What do you think? ▼
  • http://www.VideoLeadsOnline.com/ Ronnie Bincer

    So break it down for us would you… If the videos are transcoded into WebM format but there is no player for them, then how do I see them?

    Is it the fact that there is no "embed" player for them yet, but if my browser supports WebM video then when I watch a video on YouTube with my WebM-ready browser, then I am going to see it as a "WebM" video? Is that how it works? Sorry if my questions seem very basic but I feel like I'm missing something here!

    • http://www.gamersdailynews.com Christophor Rick

      Hey Hound,

      Here's how I see it going down, if you opt-in to the HTML5 beta they're currently running then their video player will probably do this:

      Check browser
      If HTMl5 ready – check for WebM presence
      If WebM playable – Play video (FF4, Chrome, Opera 10.6)
      else check for H.264 (which is almost guaranteed)
      If H.264 – play video (Safari, IE6-9)
      else check for Flash capability
      If Flash – play video

      So basically if you've got the HTML5 beta on it will try to play that, in WebM, first, then default to the others (kind of like our examples here at ReelSEO). Here's the link to join the HTML5 beta on YouTube:
      http://www.youtube.com/html5

  • beenyweenies

    If you elect to utilize the YouTube HTML5 beta (http://www.youtube.com/html5) you will see WebM encoded videos. Alternatively, you can append &webm=1 to the end of a video's URL to see the WebM version if it exists.

  • Kye

    When new videos are uploaded, does Youtube encode the WebM versions directly from the uploader's source file, or do they use their own completed MP4 encode as the source for the WebM encode just like the previously uploaded videos that are being transcoded? If quality was the priority they would certainly do the former, but they might favor the simplicity and reduced data storage of the latter, especially in this beta stage.

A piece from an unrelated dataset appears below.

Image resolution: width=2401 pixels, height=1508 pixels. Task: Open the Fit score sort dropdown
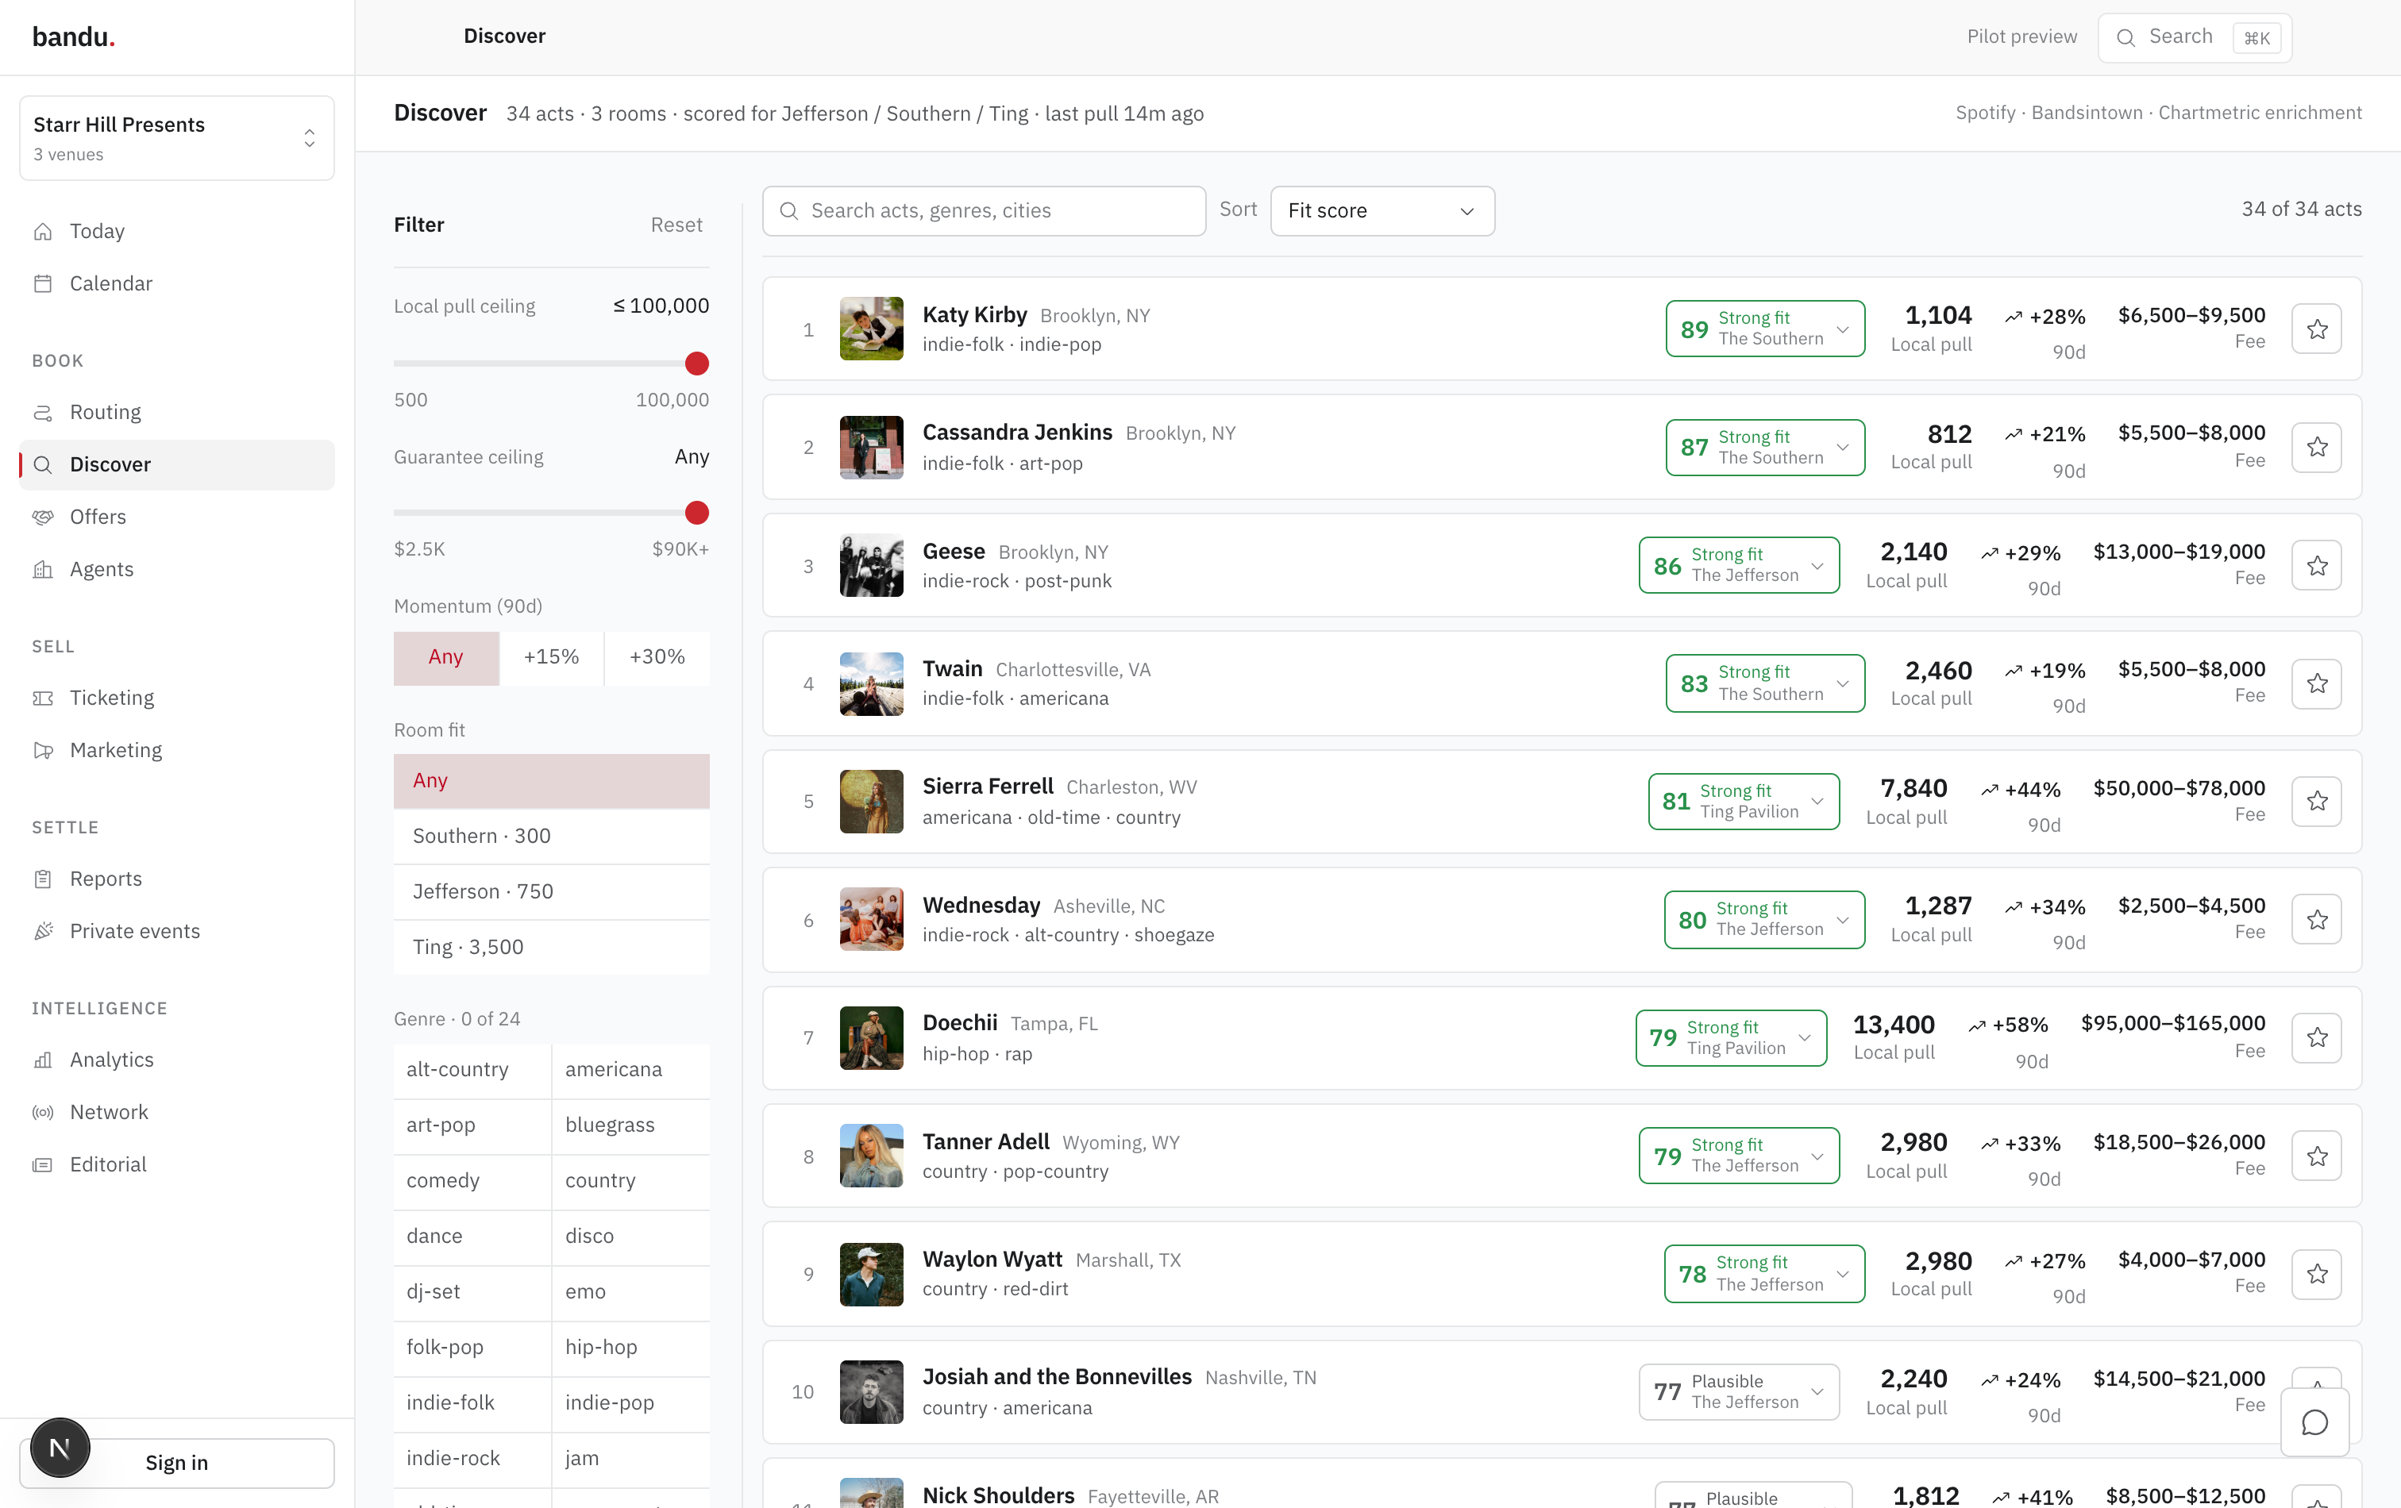[1382, 210]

    • http://www.reelseo.com/about/mark/ Mark R Robertson

      That's a good question Kye. Im not sure the answer and Im sure they wouldnt tell us. I would hope the former but the simplicity and data storage would be a good argument.

  • Kye

    When new videos are uploaded, does Youtube encode the WebM versions directly from the uploader's source file, or do they use their own completed MP4 encode as the source for the WebM encode just like the previously uploaded videos that are being transcoded? If quality was the priority they would certainly do the former, but they might favor the simplicity and reduced data storage of the latter, especially in this beta stage.